Looking back a year, celebrating a birthday during this pandemic took on a whole new look. Last year, sisters, children, grandchildren, and a niece gathered and went out to eat in a local restaurant specializing in Southern cuisine and had a splendid time, little knowing what the next year would bring. So what do you do to celebrate in a pandemic? For me, the answer lay in treating myself to a reread of an old favorite, Little Women.
Husband Al asked a question I couldn’t answer as I began the book, “How many times have you read it?” Beginning at age twelve or so and through young adulthood, I read it at least once a year and have continue to read it again off and on. I know the book so well that if they had so much as failed to cross a “t”, dot an “i”, or moved a comma in my newest copy, I would have recognized the change right away. This copy has a foreword by Anna Quindlen, another of my favorite writers voicing the same familiarity and connection that I felt with the book.

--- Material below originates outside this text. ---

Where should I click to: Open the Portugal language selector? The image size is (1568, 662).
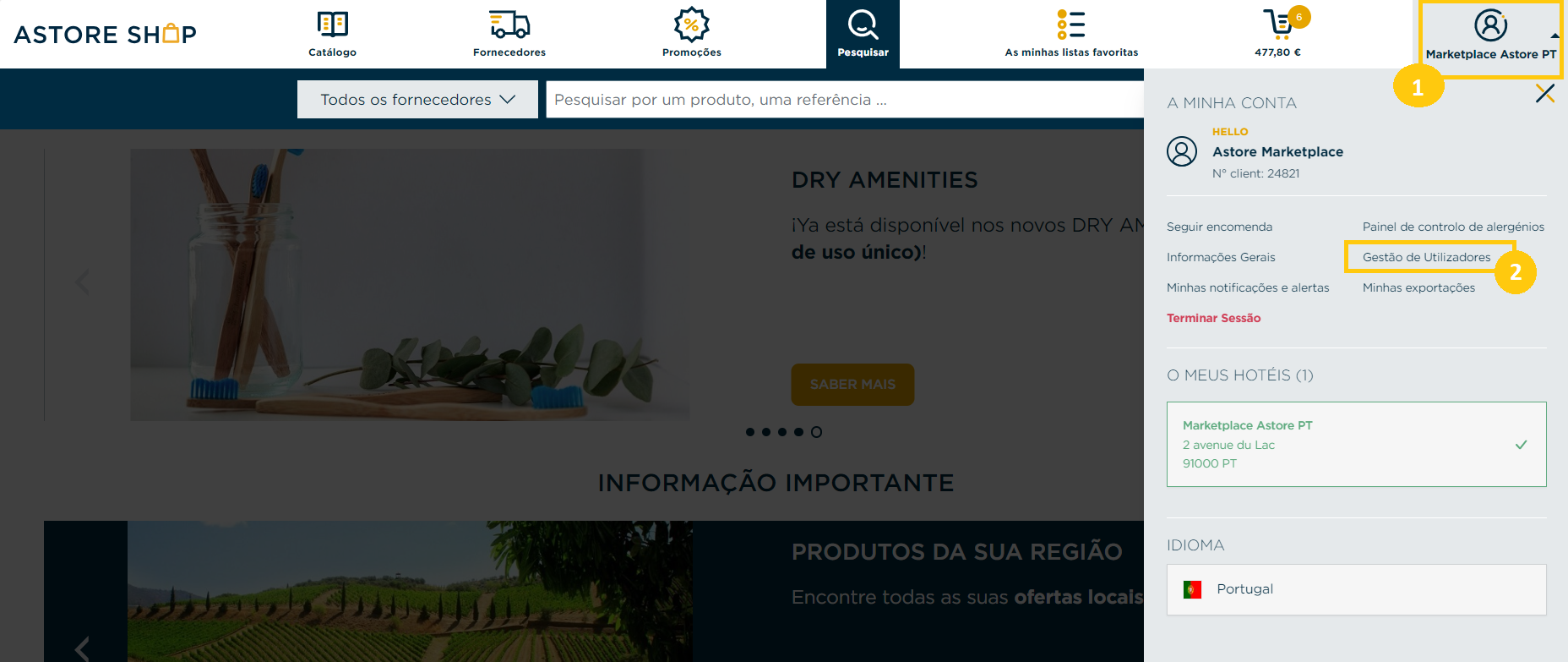click(1356, 589)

This time I read from a different perspective, having done some scribbling of my own and with a view influenced by my Zoom critique group that has formed during the pandemic. Two major items would have come up for notice. There is more than a smattering of preachiness in the book, which Louisa Mae acknowledges herself once, “Jo must have fallen asleep (as I daresay my reader has during this little homily).” While most of her characters are well turned out with both flourishes and flaws, there are three that only have good traits, making them pretty unbelievable – Marmee, Father, and Beth. Since the novel finds its basis in her own family, I have found it interesting to read about Louisa Mae’s life and form my own conclusion that Marmee and Beth were remembered through rose-colored glasses and Father was a creation of the kind of parent she would like for him to have been instead of the person he was.

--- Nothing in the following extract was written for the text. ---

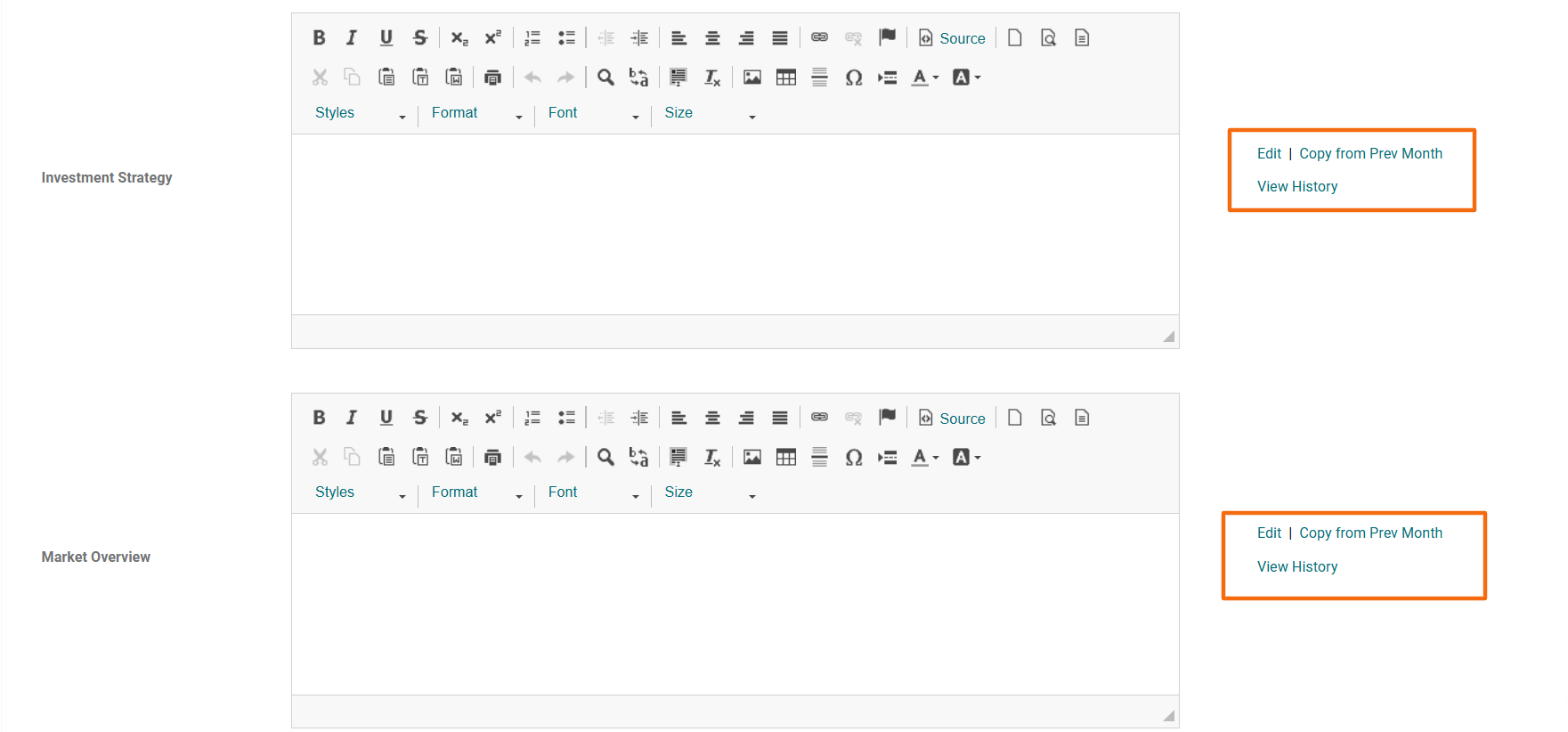Insert special character in Market Overview editor
1568x732 pixels.
point(854,458)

Do these flaws ruin the book? Decidedly not, since I found the reread a pleasant way to celebrate a coronavirus birthday. I related once again to a family like my own with four sisters. Once again, I became Meg in placement and personality and Jo in the love of scribbling. I considered what has made Little Women so beloved for me and for so many others. I think the answer is the same as Jo found with her first successful publication, “That’s the secret; humor and pathos make it alive. . . You wrote with no thought of fame or money, and put your heart into it.”
Just maybe, Louisa Mae Alcott (AKA Jo) found a secret that feeds the hopes of many writers who have risen in her shadow – the heart of the writer reaching out to touch the heart of her readers.